I do not now belong to the Eastern Orthodox Church because I am not culturally Eastern, and I am unwilling and unable to live my life as a pretend Russian, or a pretend Greek. The faults of the Western Churches are the faults of Western culture. Eastern Orthodox Churches suffer from the faults of Eastern cultures. In the words of John Henry Newman, ”the Nation drags down its Church to its own level.”

Simply put, I was born and raised in the West so I am a Western Christian, I don’t think that I have any real option to be anything other than that. I have returned to trying to live out the ancient faith as best I can in the place in which I was raised and live. The Eastern Orthodox world, despite the things that it has to commend it, nevertheless has it’s own profound problems and I don’t think that running to it is the answer to what is wrong in the Western Church.

#6 Comment By Rev. Fr. Leonid Derek Schmidt On June 8, 2012 @ 12:35 pm


While I certainly don’t know everything about your experience at St Tikhon’s, I will admit that people were hesitant to accept you.

But it was not because of your American upbringing, or your previous time as an Episcopal priest.
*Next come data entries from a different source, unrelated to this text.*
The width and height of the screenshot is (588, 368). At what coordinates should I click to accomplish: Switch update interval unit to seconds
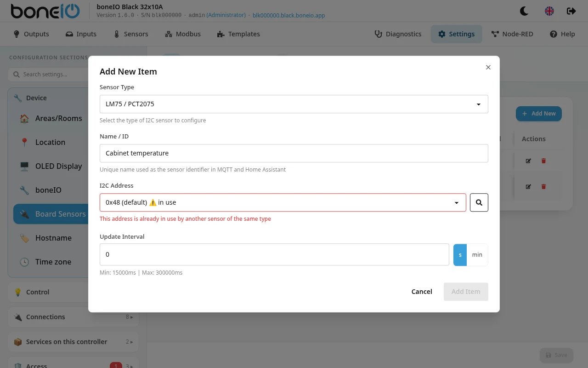pos(460,255)
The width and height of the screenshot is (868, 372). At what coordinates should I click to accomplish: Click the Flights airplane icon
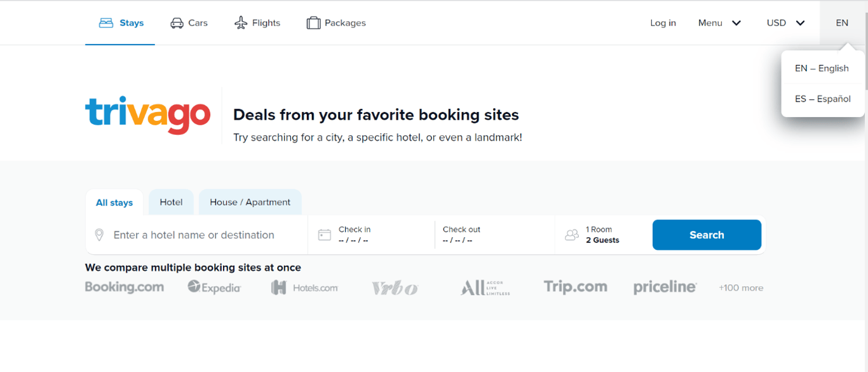tap(241, 23)
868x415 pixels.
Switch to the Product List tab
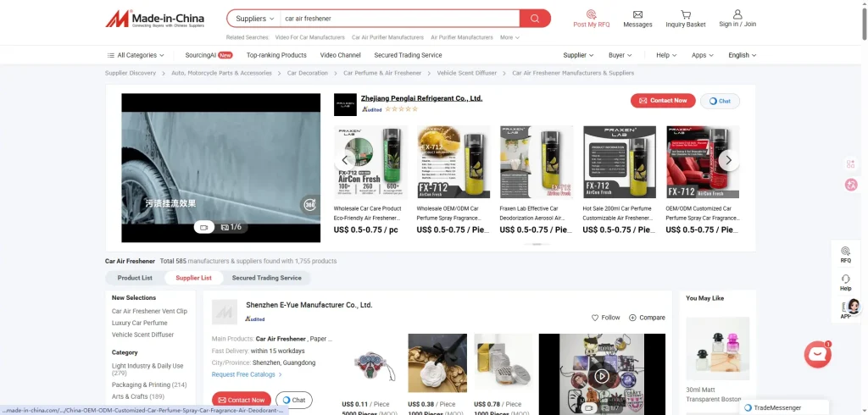tap(135, 278)
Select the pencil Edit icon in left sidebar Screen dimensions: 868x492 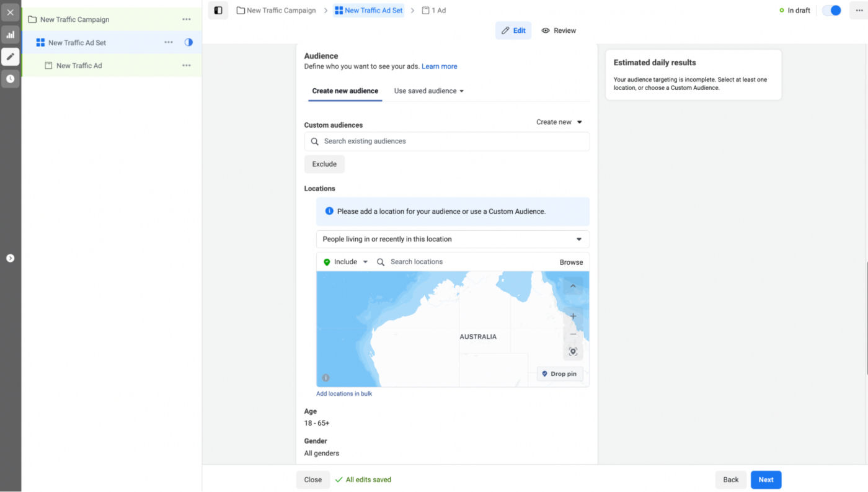(x=10, y=56)
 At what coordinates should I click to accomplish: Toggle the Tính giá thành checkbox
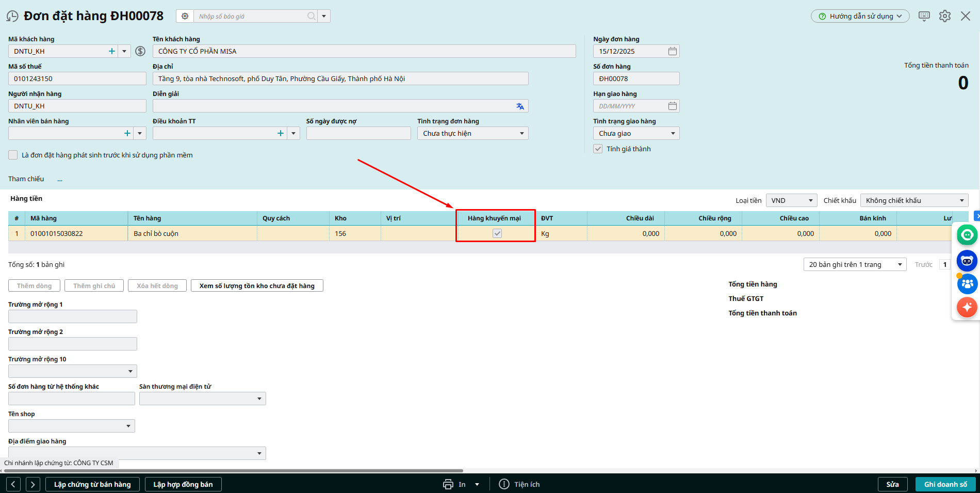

No, David, it was because you were Chrismated a week before seminary began.

Surely, this wasn’t your choice–it was under the direction of the late–and beloved–Archbishop Job.

Nevertheless, it seemed like the whole thing for you was a formality–I get Chrismated, I finish one year, then I’m ordained. But it was clear, when you looked like a deer in headlights during Clean Week, that your time in the Orthodox Church would not end well. What would Archbishop Job say now?

Whenever your name comes up, I can’t help but think of an elderly priest attached to my home parish in Philadelphia. Like you, he became disillusioned with the Episcopal Church. As he neared his retirement, he rediscovered the Orthodox Church, and began attending Vespers on Saturday evenings.

Shortly after he retired, he became Orthodox. He faithfully served his people in the Episcopal Church and was without blame in his ministry; yet he still thinks of himself when he hears the parable about those who come at the 11th hour.

He didn’t petition to be ordained; he didn’t feel he had the “right” to be recognized sacramentally. He began serving in the altar at the rector’s request. Think of it! A 70-year old man, serving in a role we usually think of as reserved for children and teenagers.

This, too, he did with love an enthusiasm, never hoping or asking for anything more. Yet our rector petitioned for him to be ordained, and when he was, he saw it as a precious gift from God, totally unexpected, totally undeserved.

His health does not permit him to serve as often as he would like. But every now and then, he will hear confessions, if asked, and if he is blessed by the rector to do so. In those confessions, I have personally experienced the grace that comes as a result of a lifetime of dedication to Christ.

Yes, he sometimes misses the Anglican hymns, and certain selections from the Book of Common Prayer. But he learned the few Slavonic hymns we sang, never once complaining that the parish was too ethnic–even though most people there are cradle Orthodox.

David, I have no desire to discredit you personally in a public forum. But you *publicly* criticized the Church, and used your experience at the seminary I love to do so.

I hope someday you will realize what an incredible gift you were given when you were ordained to the diaconate. I hope someday you realize that your limited experience of the Orthodox Church has just as much, in not more, to do with you, than it does with the Church.

Fr. Leonid

#7 Comment By Kevin Shaw On June 8, 2012 @ 3:01 pm

A well written article which has obviously motivated a number of good and bad comments.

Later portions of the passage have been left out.